• _WHAT NEEDS TO BE DONE_: Reproduce the lines of the listing below, from the line with "Given: Click the Refer & earn $ button" through the line with "Looking at the", leaving out any pictures.
# PROVIDED ENTRIES start
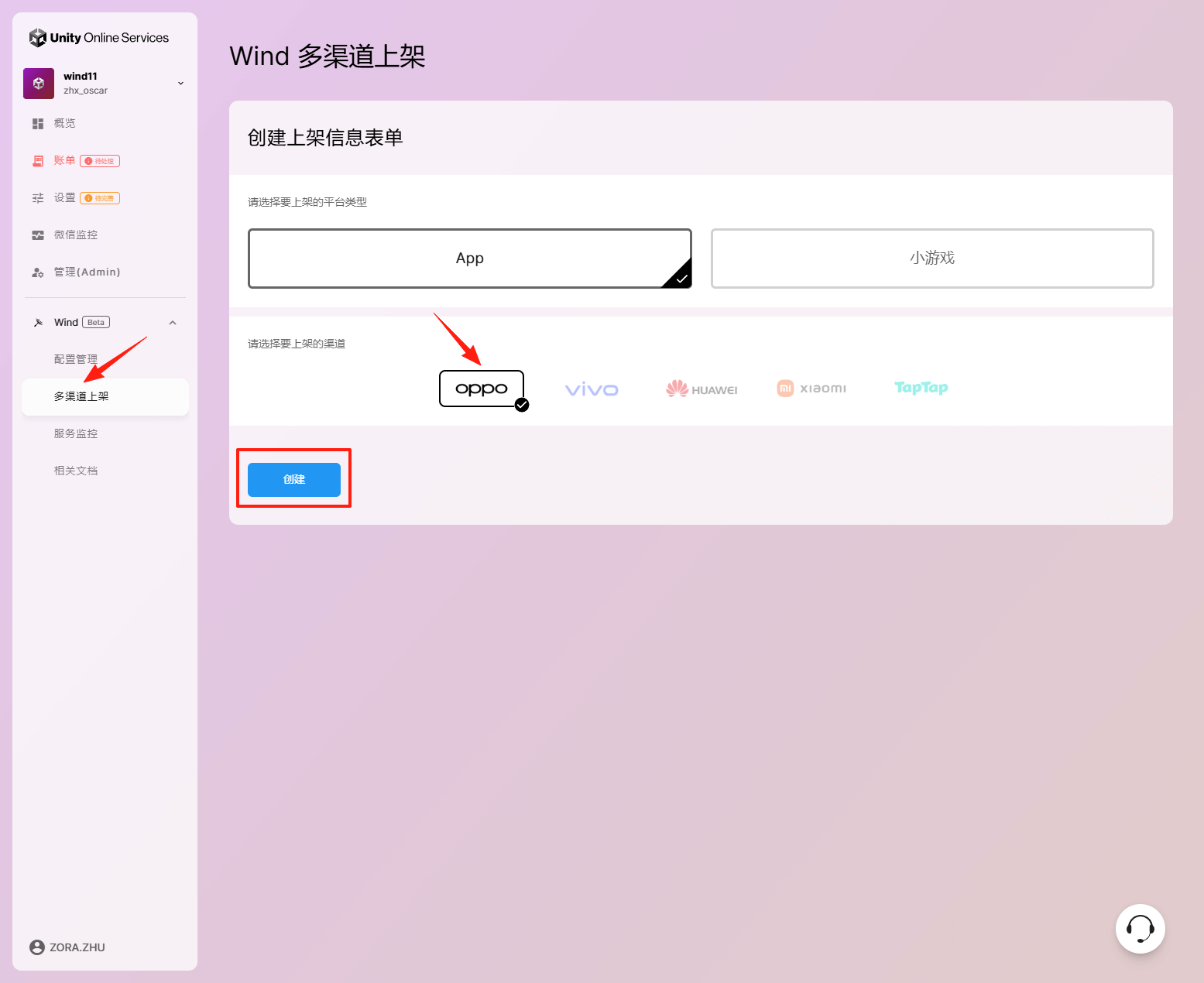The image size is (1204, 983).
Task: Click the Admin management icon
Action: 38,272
# PROVIDED ENTRIES end
# PROVIDED ENTRIES start
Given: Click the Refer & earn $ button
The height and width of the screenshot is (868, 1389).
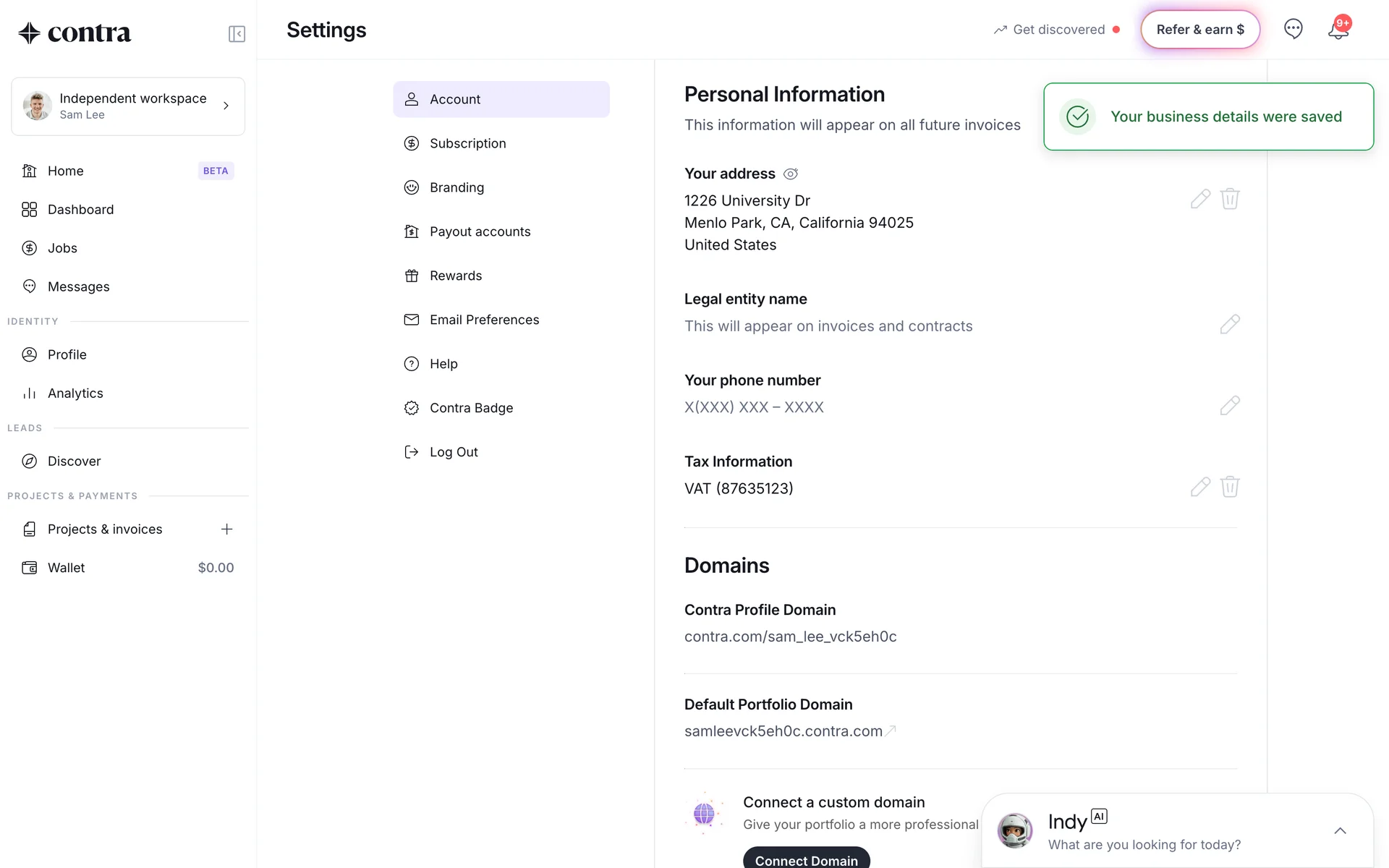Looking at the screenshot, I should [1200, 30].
# PROVIDED ENTRIES end
# PROVIDED ENTRIES start
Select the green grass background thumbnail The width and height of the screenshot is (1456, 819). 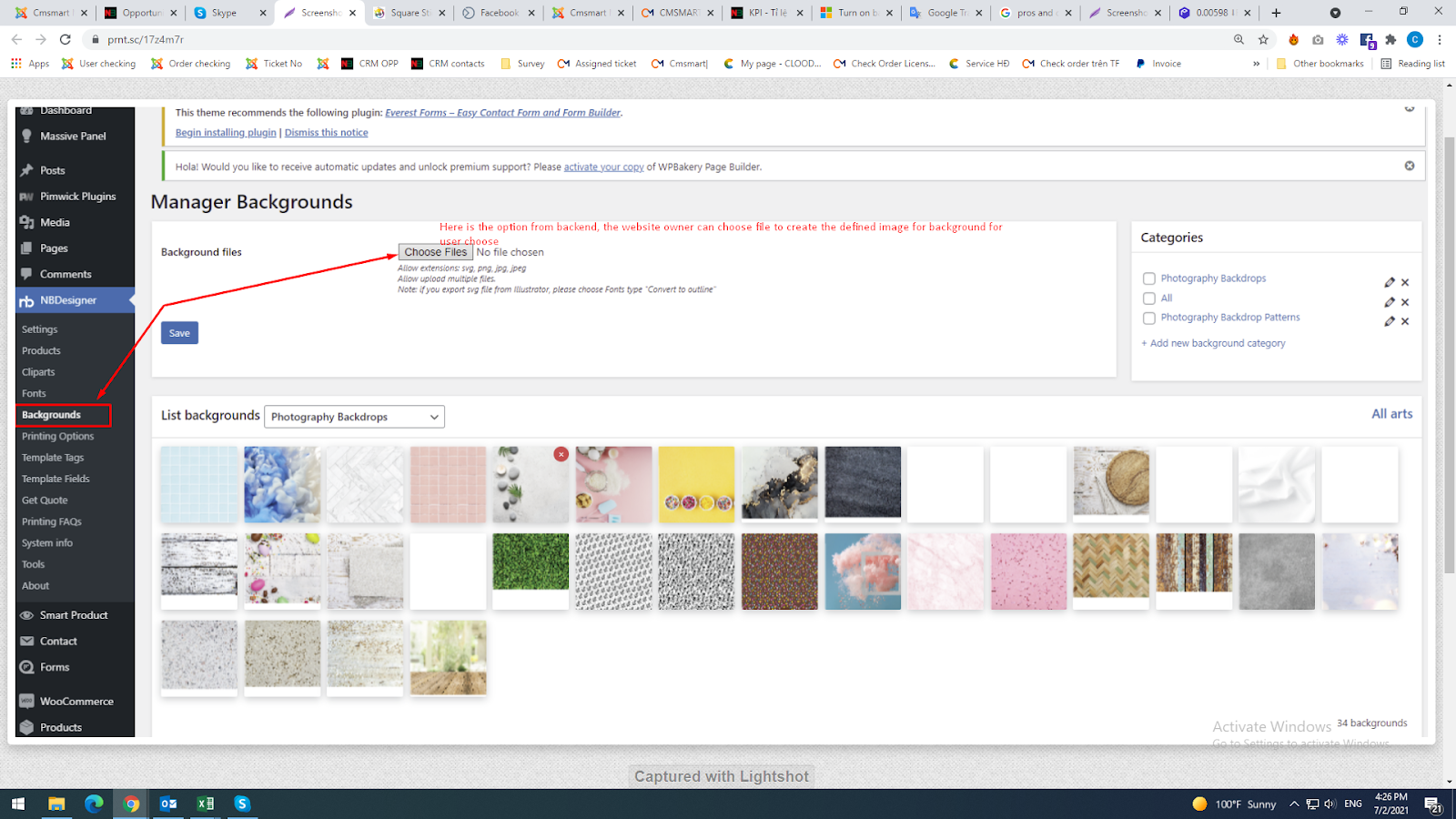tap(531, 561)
# PROVIDED ENTRIES end
• _ANSWER TO THE PROBLEM_:
Given: Click the Refer & earn $ button
The height and width of the screenshot is (868, 1389).
Looking at the screenshot, I should [1200, 30].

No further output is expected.